PROMPT:
Please say which LLM mode CARE runs in by default, according to the CARE page below.

CARE is a Python research prototype for context-aware, security-preserving refactoring of C/C++ projects. It combines lightweight program analysis, an LLM-based patch proposal loop, and fail-closed correctness/security validation.
Traditional refactoring tools are often syntax-driven. Direct LLM patching can produce plausible diffs, but it may miss C/C++ details such as cleanup order, resource ownership, error codes, null/bounds checks, and API-visible side effects. CARE treats the LLM as a proposal engine rather than an autonomous developer: analysis constructs context, detectors rank opportunities, the LLM generates small candidate patches, and validators reject unsafe edits.
CARE currently targets:
- goto-based cleanup and error-handling redundancy
- resource lifecycle imbalance such as missing/double free, close, or unlock
- repeated null, bounds, length, and status checks
- dead or unreachable code
- security smells such as unsafe APIs and unchecked return values
- Python 3.9+
- Git
- A C/C++ build toolchain for validating target projects
- Optional:
clang,clang-tidy,cppcheck, andscan-build - Optional for real patch generation: an OpenAI-compatible chat completions API
CARE runs in deterministic mock LLM mode by default, which is useful for tests and local pipeline checks.
python -m pip install --upgrade pip
python -m pip install -e .For development:
python -m pip install -e ".[dev]"
pytestRun CARE on the included goto-cleanup example:
care run \
--project examples/goto_refactor \
--build-cmd "make" \
--test-cmd "make test"Run a duplicate-check example:
care run \
--project examples/duplicate_check \
--build-cmd "make" \
--test-cmd "make test" \
--max-opportunities 5 \
--max-iters 3 \
--mode conservativeUse a real OpenAI-compatible LLM:
export CARE_LLM_PROVIDER=openai
export CARE_LLM_MODEL=gpt-4.1
export CARE_LLM_API_KEY=...
care run \
--project examples/duplicate_check \
--build-cmd "make" \
--test-cmd "make test" \
--require-real-llmYou can also use the standard OPENAI_API_KEY environment variable. No API keys
are included or hard-coded in this repository.
CARE writes reports into the target project:
care-report.json
care-report.md
patches/opportunity-001-candidate-001.diff
patches/opportunity-001-selected.diff
Reports include detected opportunities, selected patches, failed candidates, validation logs, security impact summaries, performance impact estimates, and traceability from each opportunity to its patch.
This repository includes curated public artifacts, but not the paper draft
source. The local docs/ workspace is intentionally ignored and is not synced
to GitHub.

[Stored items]
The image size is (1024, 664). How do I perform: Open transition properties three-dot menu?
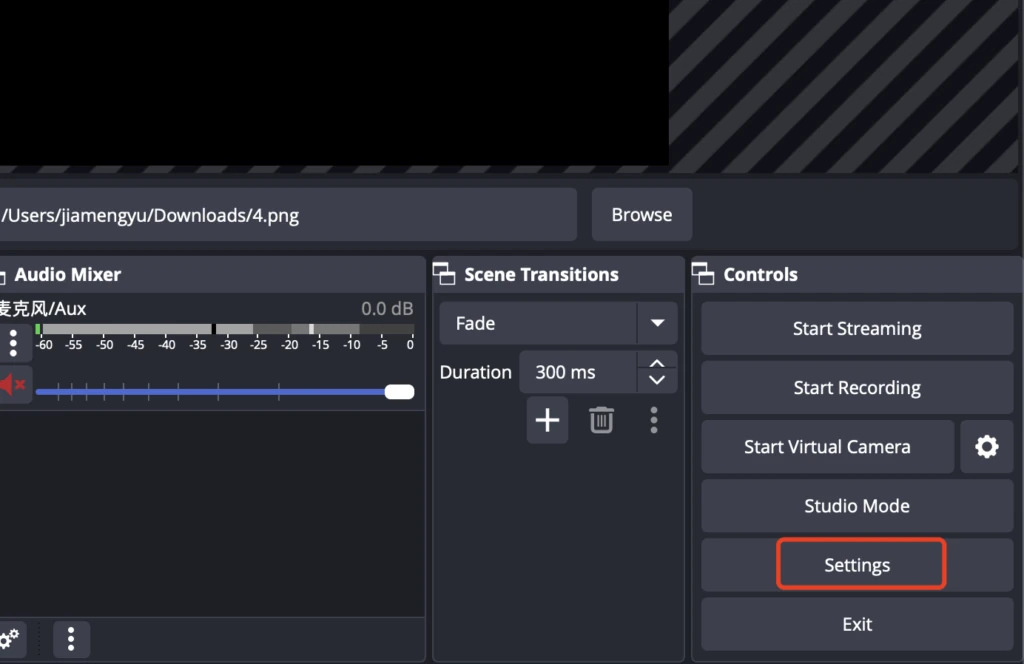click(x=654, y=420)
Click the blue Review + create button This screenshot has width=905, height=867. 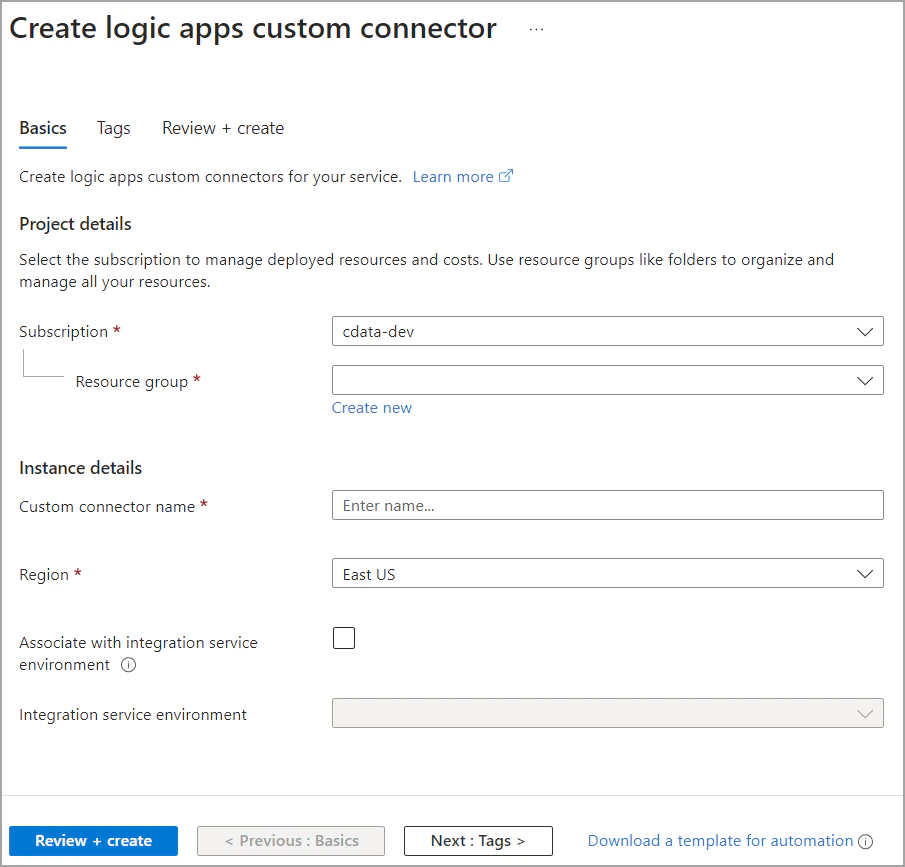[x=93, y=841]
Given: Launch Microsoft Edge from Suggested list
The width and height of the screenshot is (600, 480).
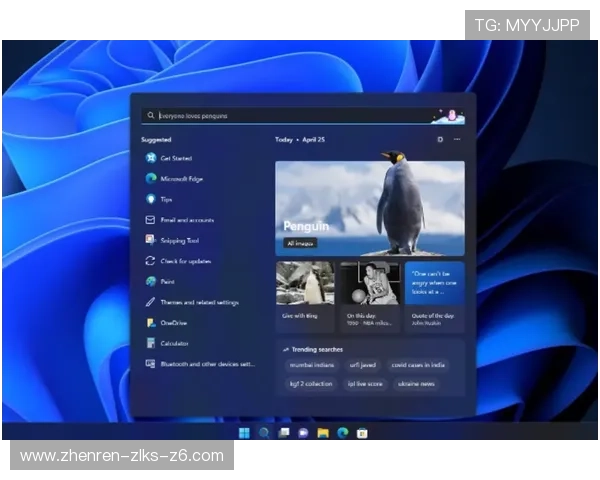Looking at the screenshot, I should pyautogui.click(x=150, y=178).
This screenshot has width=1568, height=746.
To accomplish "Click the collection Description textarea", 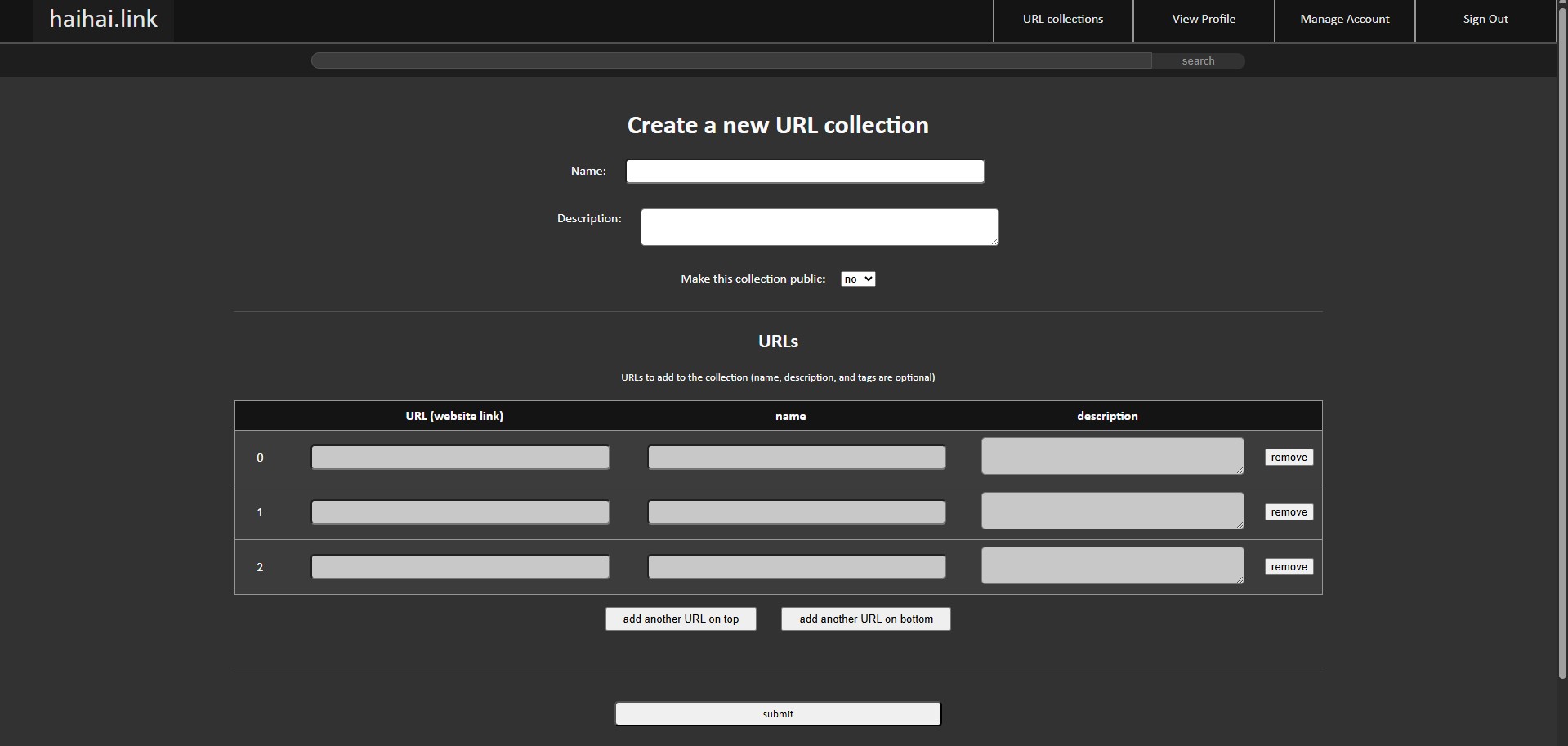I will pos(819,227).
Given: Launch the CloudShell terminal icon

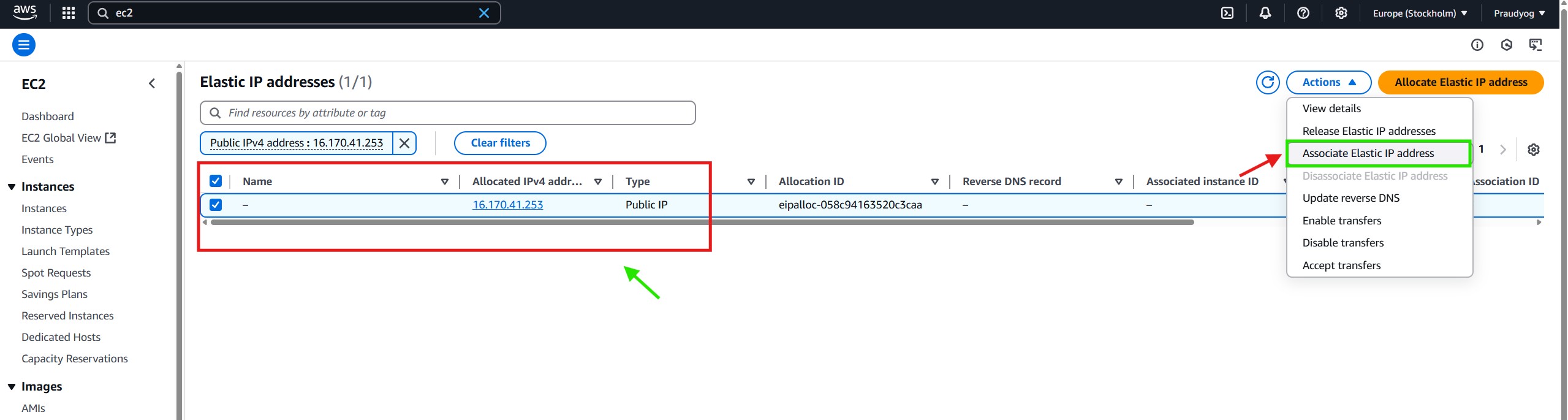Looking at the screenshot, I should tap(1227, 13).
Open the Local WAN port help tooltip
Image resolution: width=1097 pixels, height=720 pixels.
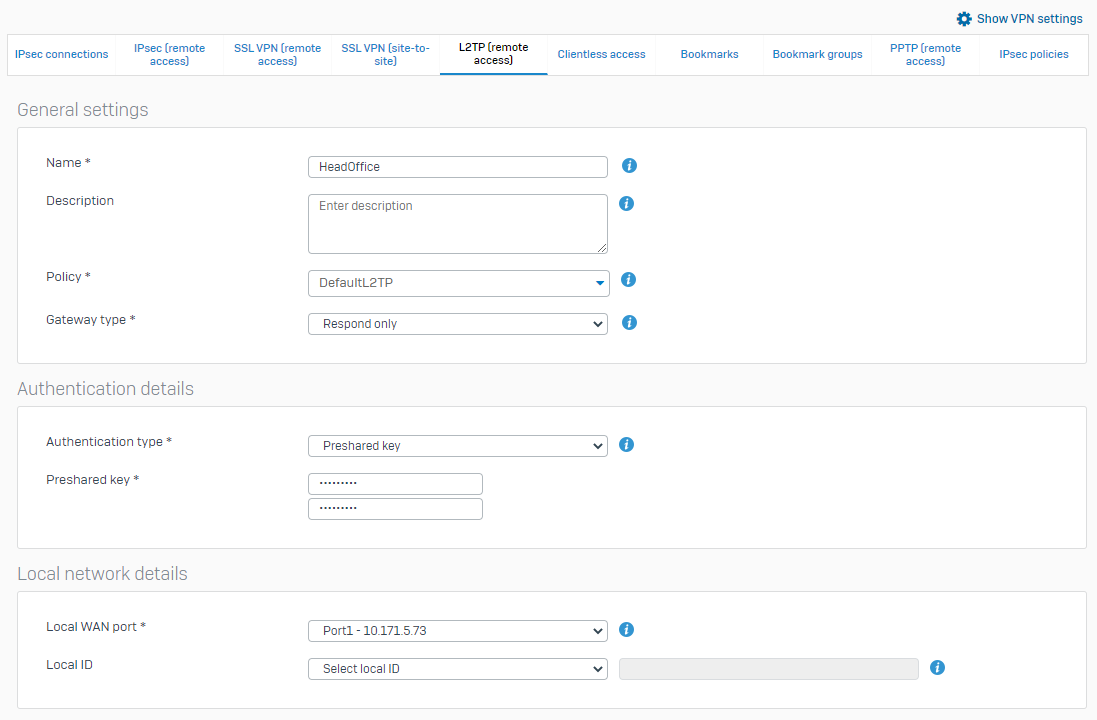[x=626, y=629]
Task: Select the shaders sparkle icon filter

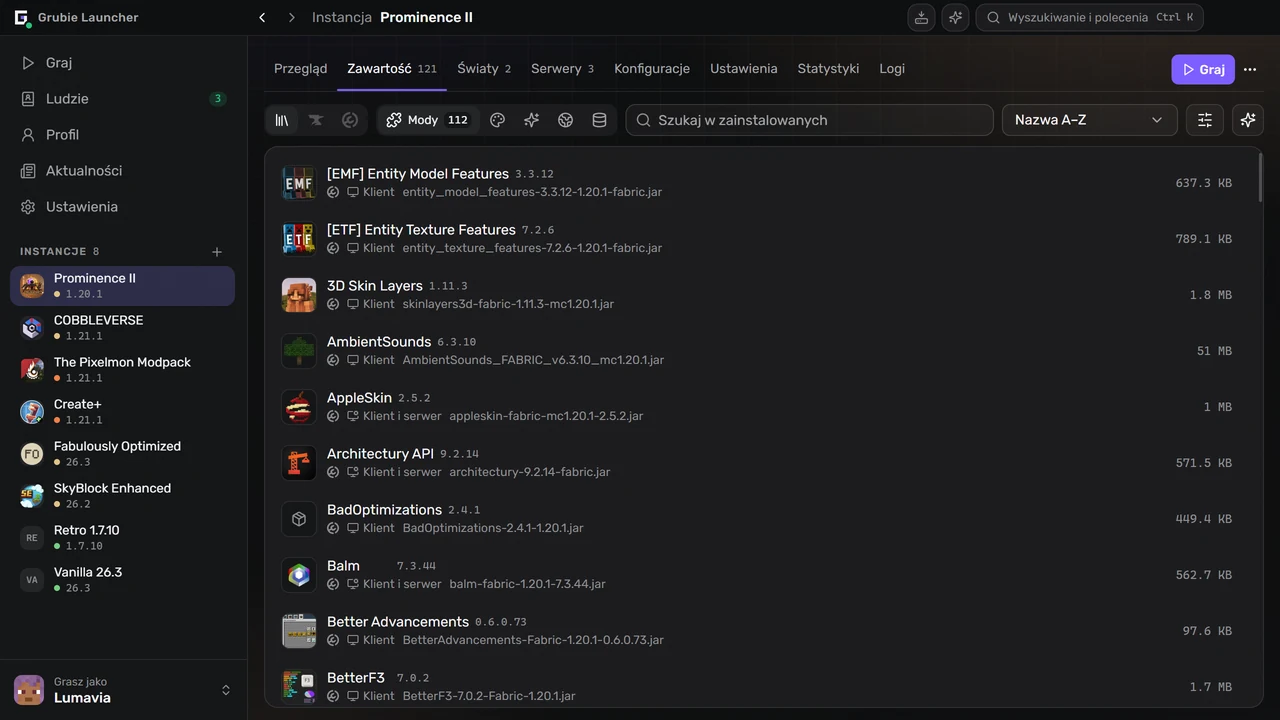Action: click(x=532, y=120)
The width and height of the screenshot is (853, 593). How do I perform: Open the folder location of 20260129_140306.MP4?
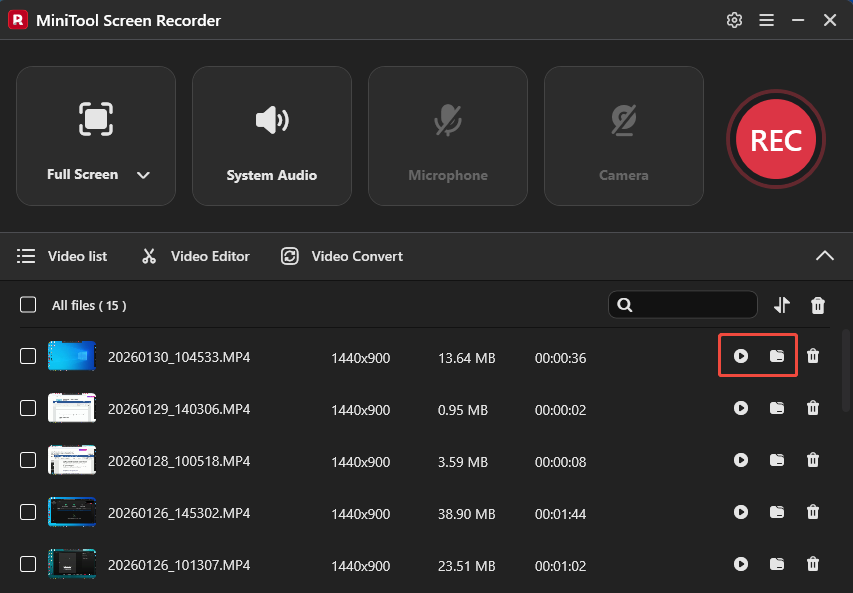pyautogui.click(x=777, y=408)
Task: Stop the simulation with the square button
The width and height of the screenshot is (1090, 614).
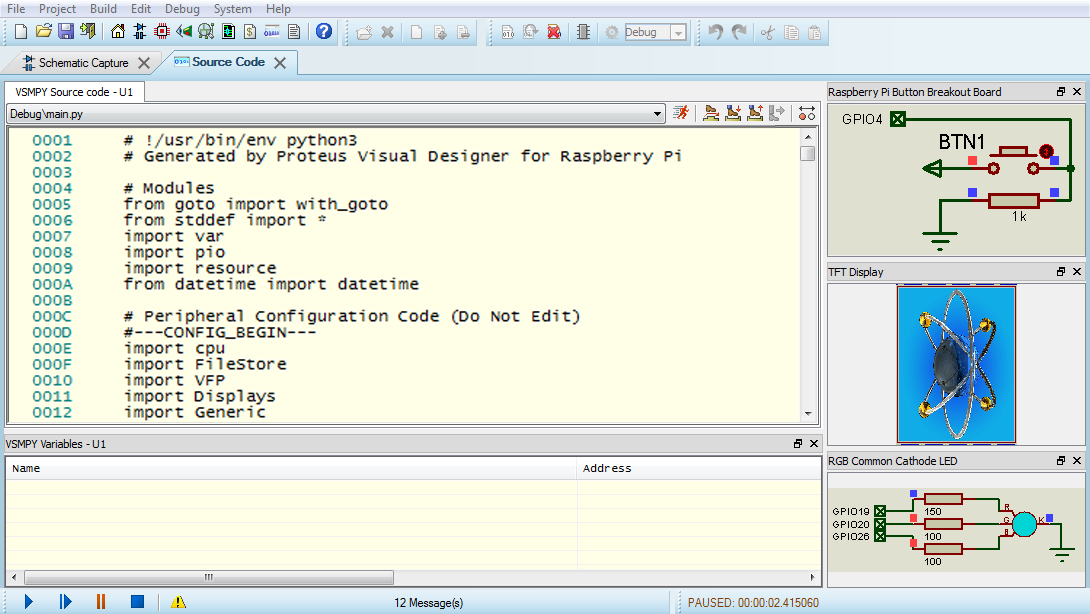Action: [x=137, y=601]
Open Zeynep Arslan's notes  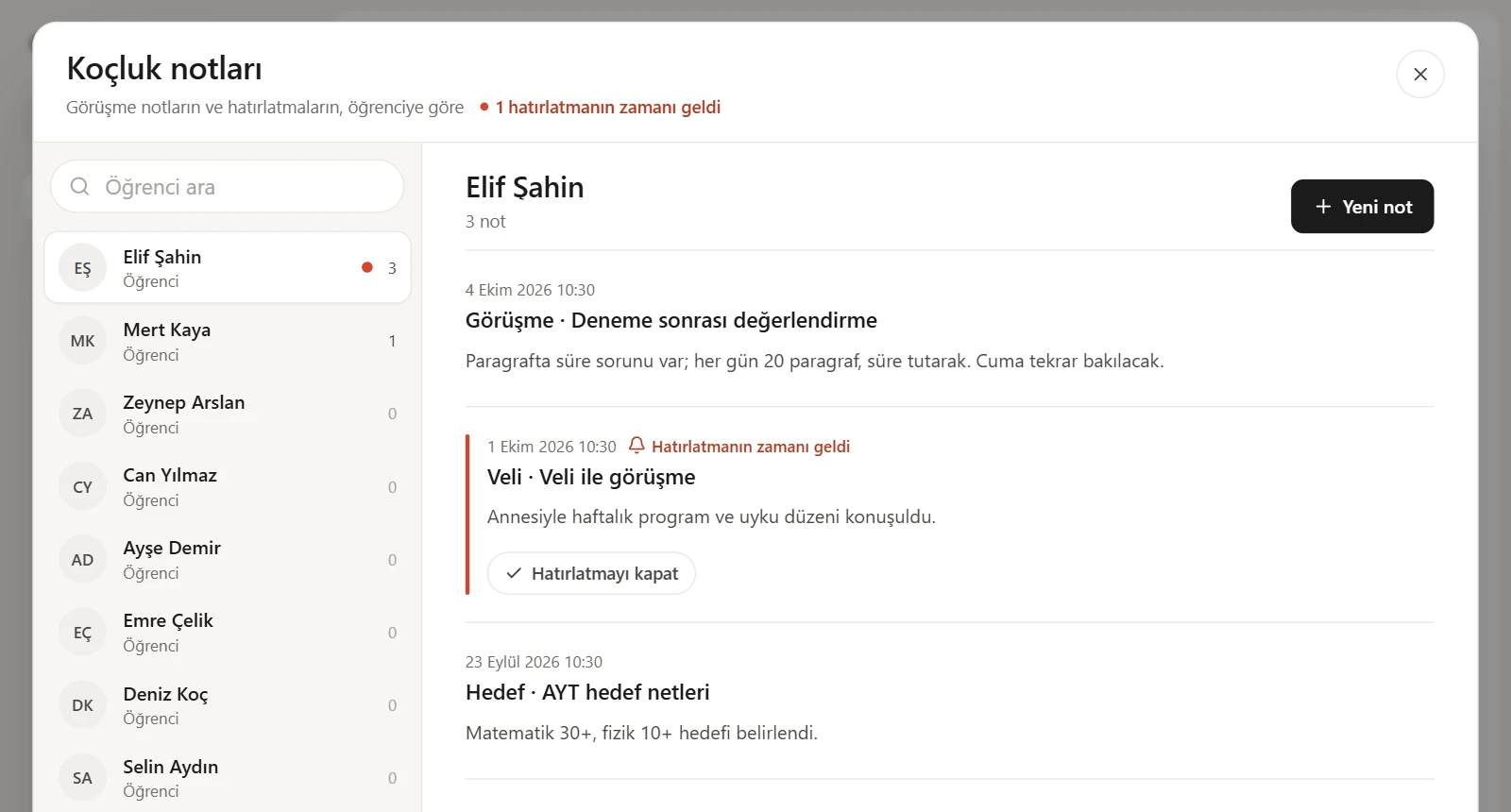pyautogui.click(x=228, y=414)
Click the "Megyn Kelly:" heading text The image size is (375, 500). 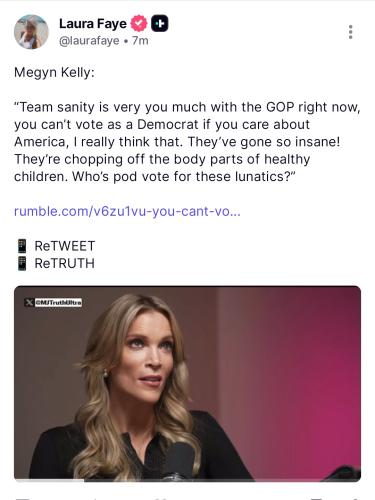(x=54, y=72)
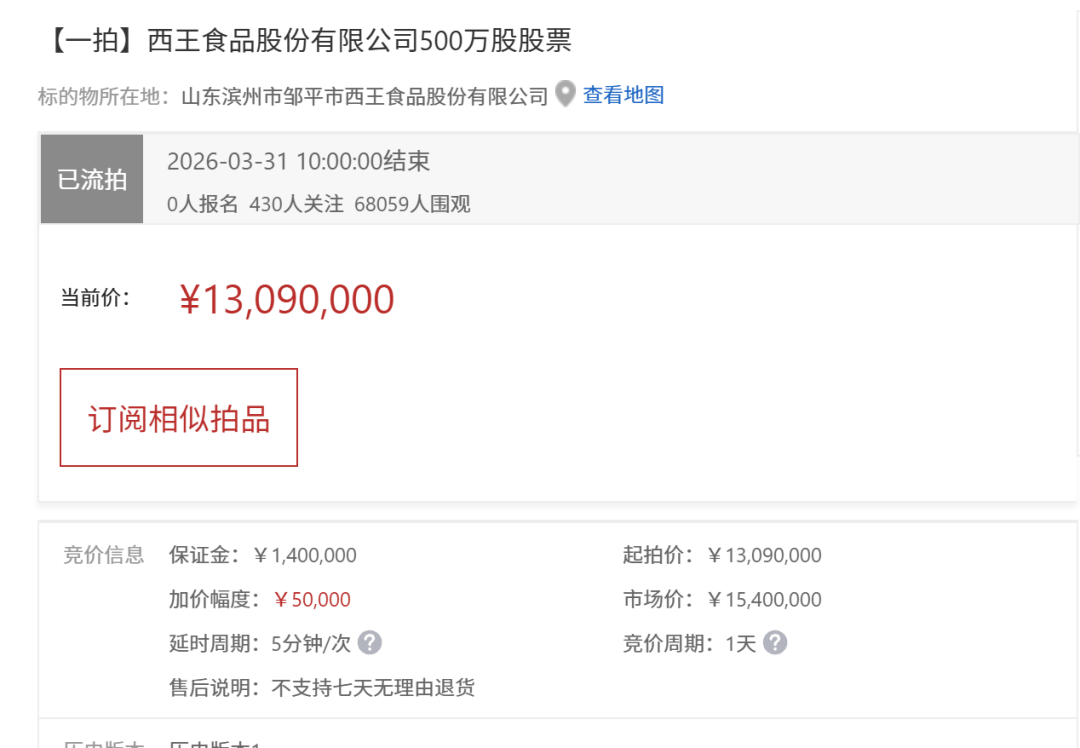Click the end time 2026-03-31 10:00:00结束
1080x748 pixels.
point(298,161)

TASK SOLUTION:
Deterministic mock LLM mode.